Жданкова заглянула в комнату, а Машка ее сзади толкнула, так что она влетела внутрь и напоролась на Сушу. А у Суши пистолет в руке, маленький и плоский.
– Заходи, – говорит, – рвота!
И как даст старшему лейтенанту по зубам этим пистолетом, так что губы лопнули, а рот наполнился кровью и костяным крошевом. А потом по голове, прямо в висок, так что вообще перед глазами все помутилось, и она повалилась кулем на замызганный пол.
– Как дела? – спрашивает Суша.
А Машка ей отвечает:
– Как в аптеке. Всем пирожки понравились. В отключке лежат. Сейчас Гуля приведут. Давай, переодевайся в форму!
Суша ногой старшего лейтенанта поддела:
– Раздевайся, рвота, давай ключи.
А когда Жданкова разделась, показала на нее рукой.
– Гля, какая короста, на свинью похожа. Вы меня в коридоре подождите, а я ее разделаю…
– Кончай, Алина, уже дымом пахнет! Уходить надо!
– Уходите, – а я просто так не уйду. Хоть сгорю, а с ней поквитаюсь!
Она быстро и ловко замотала скотчем руки Жданковой, заклеила рот и вытащила узкий, зловещего вида нож. Старший лейтенант билась, вытаращивала глаза, но это было все, что она могла сделать.
– Ну, рвота, теперь твоя очередь, – сказала Суша и первый раз полоснула острым клинком.

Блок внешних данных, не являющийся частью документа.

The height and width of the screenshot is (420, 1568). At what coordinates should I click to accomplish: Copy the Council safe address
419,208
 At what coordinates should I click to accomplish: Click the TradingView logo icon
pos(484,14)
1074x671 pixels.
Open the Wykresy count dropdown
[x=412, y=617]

На следующий день о ЧП говорил весь город. В СИЗО случился пожар. Рассказывали об этом как-то невнятно. На кухне рвануло что-то, оттуда огонь и пошел. И дым какой-то ядовитый, зеленоватые плотные клубы, как от шашки. Дежурный там первый появился, чуть дохнул – и сразу пополам, откашляться не может. Минуты не прошло, а весь хозкорпус уже занялся, и ничего сделать нельзя, близко не подойдешь… Вроде люди погорели, двое или трое… Особых подробностей слухи не содержали. Это был первый уровень осведомленности, об этом все знали, даже в газетах написали.

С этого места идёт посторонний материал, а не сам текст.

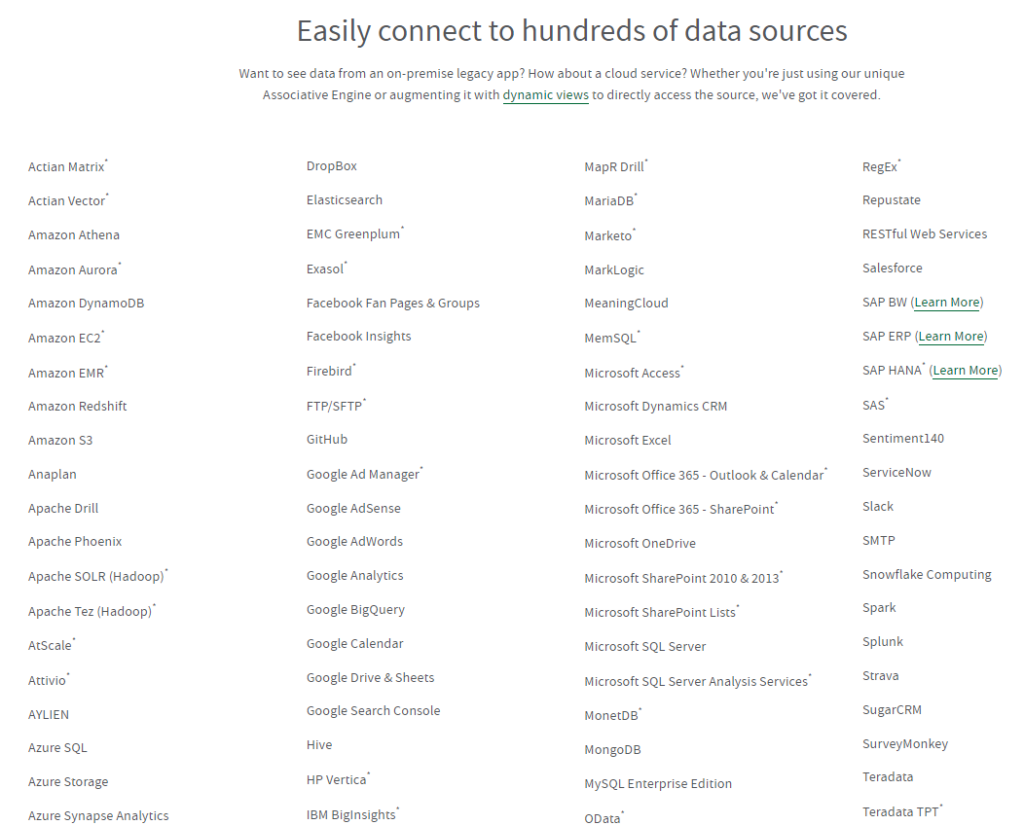Select Amazon Redshift in the list
This screenshot has height=825, width=1024.
click(x=77, y=407)
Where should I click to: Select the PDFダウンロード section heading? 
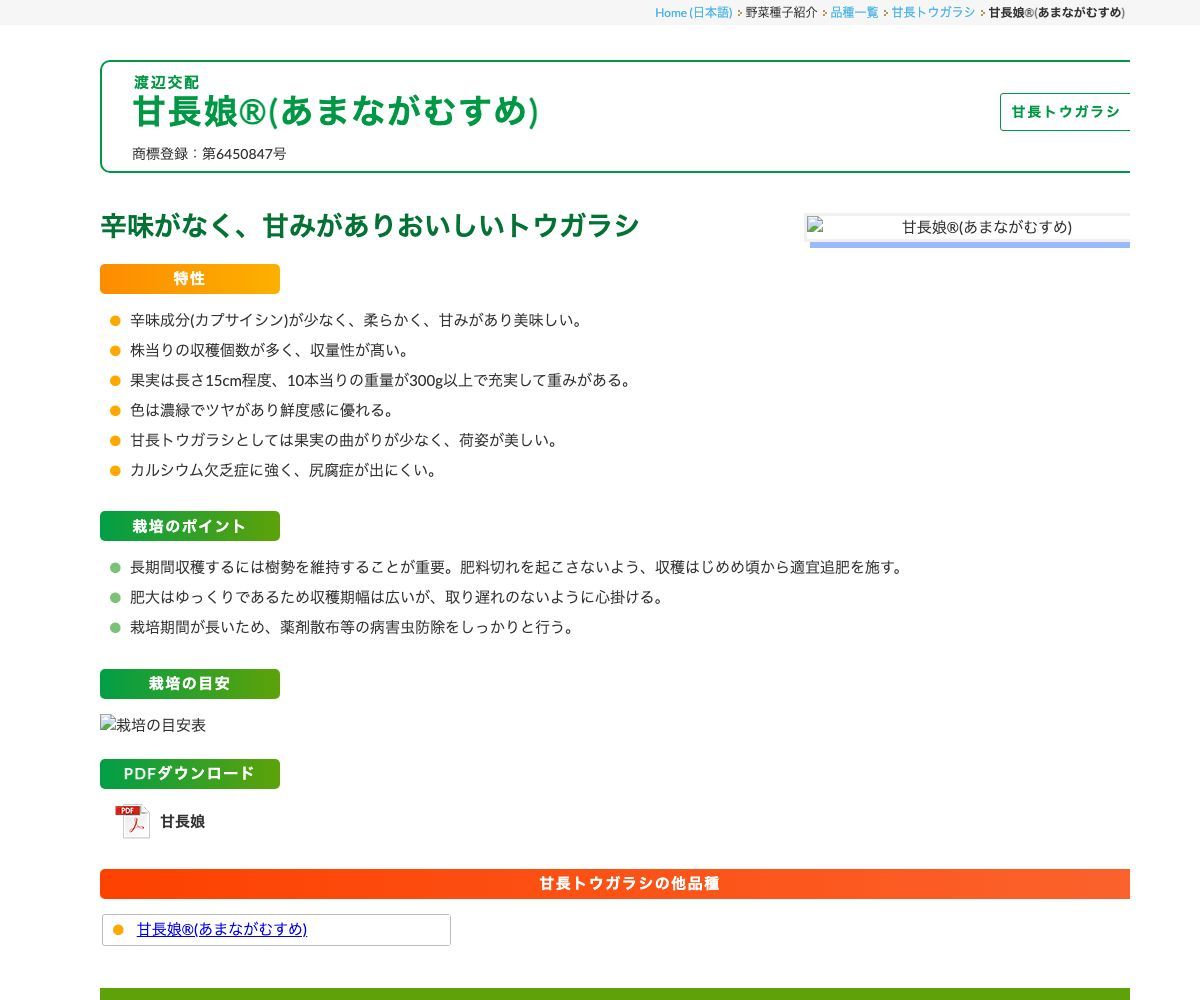pos(190,774)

В прокуратуре осведомленность была повыше – второго уровня. Пожар действительно был, причем вследствие поджога. Тюрьма есть тюрьма. Никого из хозкорпуса не эвакуировали: кто сам выскочил, тот и жив остался. Началась паника, неразбериха, только через полчаса вызвали пожарных и объявили тревогу. Через час вокруг СИЗО поставили оцепление. Приехали четыре пожарные машины, до утра там тушили, все в масках специальных, вытащили из хозкорпуса два обгоревших тела. Погибли Феодосия – осужденная из женского корпуса, и вольнонаемный электрик. А когда все успокоилось, проверку устроили. Двоих зэков недосчитались. Сухановой и Гулевича. Да два сотрудника пропали – выводные из мужского и женского корпуса. Недавно на работу устроились. Подумали сперва – глотнули дыму и сомлели где-нибудь в закутке. Все обыскали. Развалины обгоревшие в хозкорпусе разве что только ситом не просеяли. Но ни косточки, ни пряжечки металлической не обнаружили. Пропали бесследно.
1
«Дорога» – способы связи с волей (тюремный жаргон).